*PROMPT:* Rewrite the lines below, swapping each instance of "screenshot" for "screen capture" and changing nothing else. Leave the pictures out of the answer.

(Dataset records)
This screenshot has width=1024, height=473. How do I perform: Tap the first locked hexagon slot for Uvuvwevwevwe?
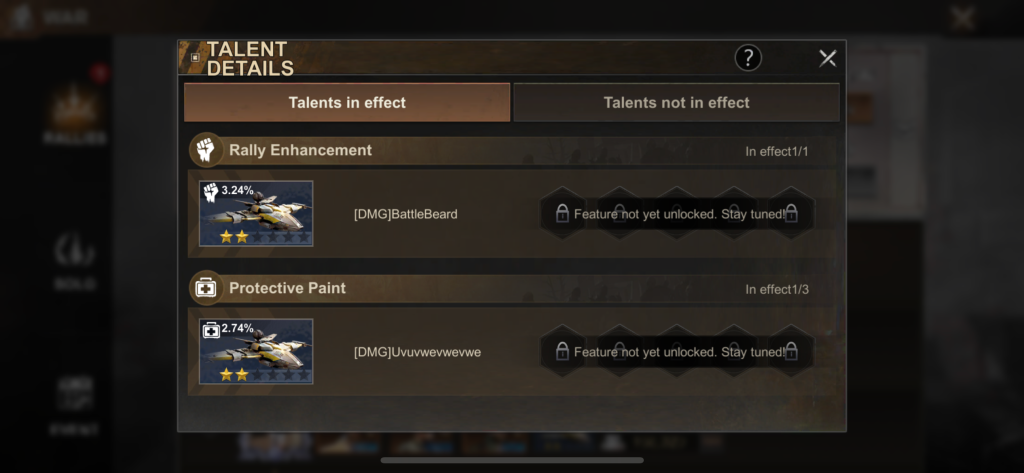(562, 351)
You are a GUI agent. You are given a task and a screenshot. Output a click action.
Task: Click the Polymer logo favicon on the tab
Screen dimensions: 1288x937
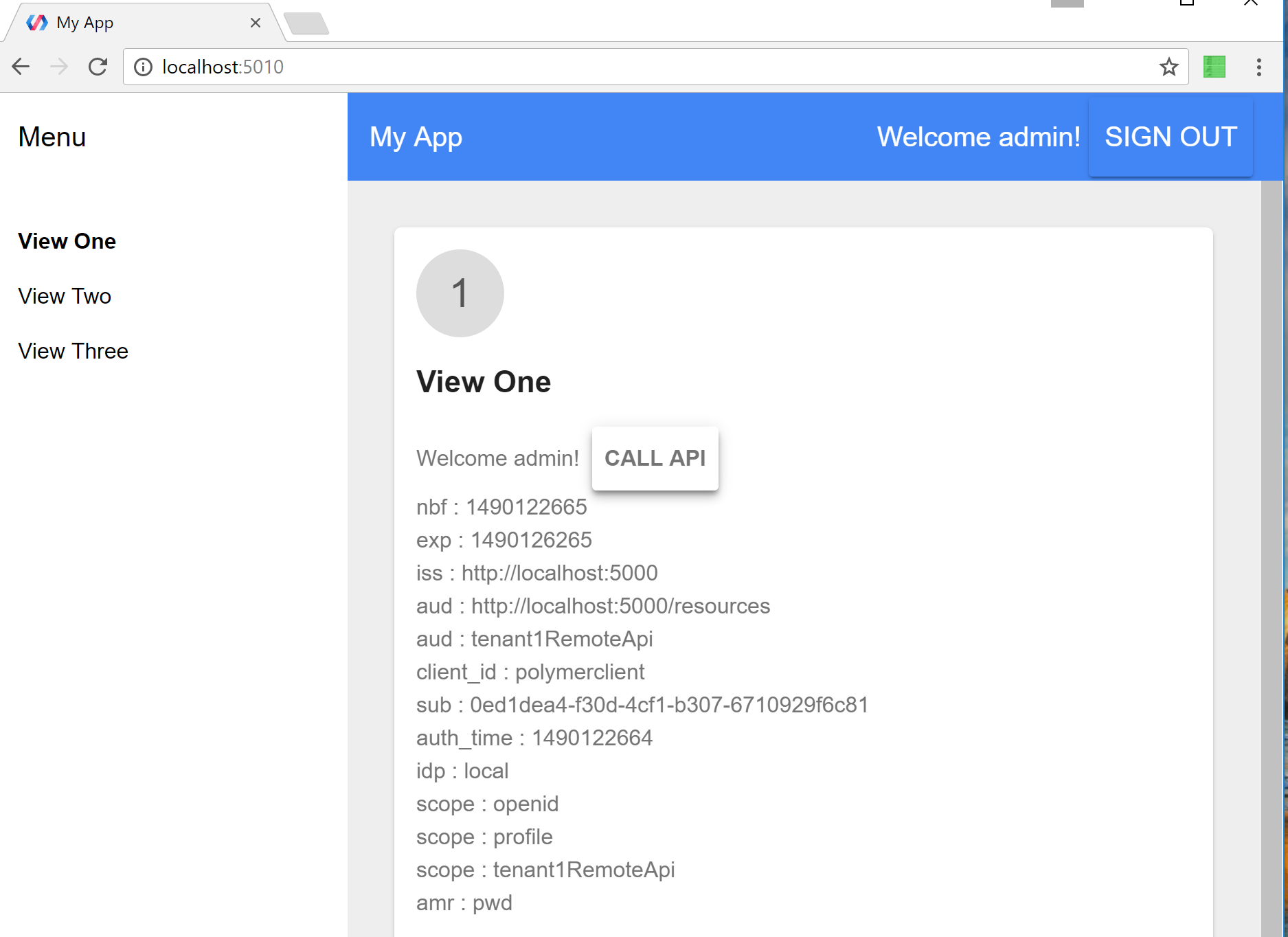coord(38,21)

*ANSWER TO THIS PROBLEM:*
This screen capture has width=1024, height=473. How do I perform: Tap the first locked hexagon slot for Uvuvwevwevwe?
(562, 351)
You are a GUI agent. You are given a task and a screen capture. Output a click action.
Task: Click the Polymer logo favicon on the tab
Screen dimensions: 1288x937
coord(38,21)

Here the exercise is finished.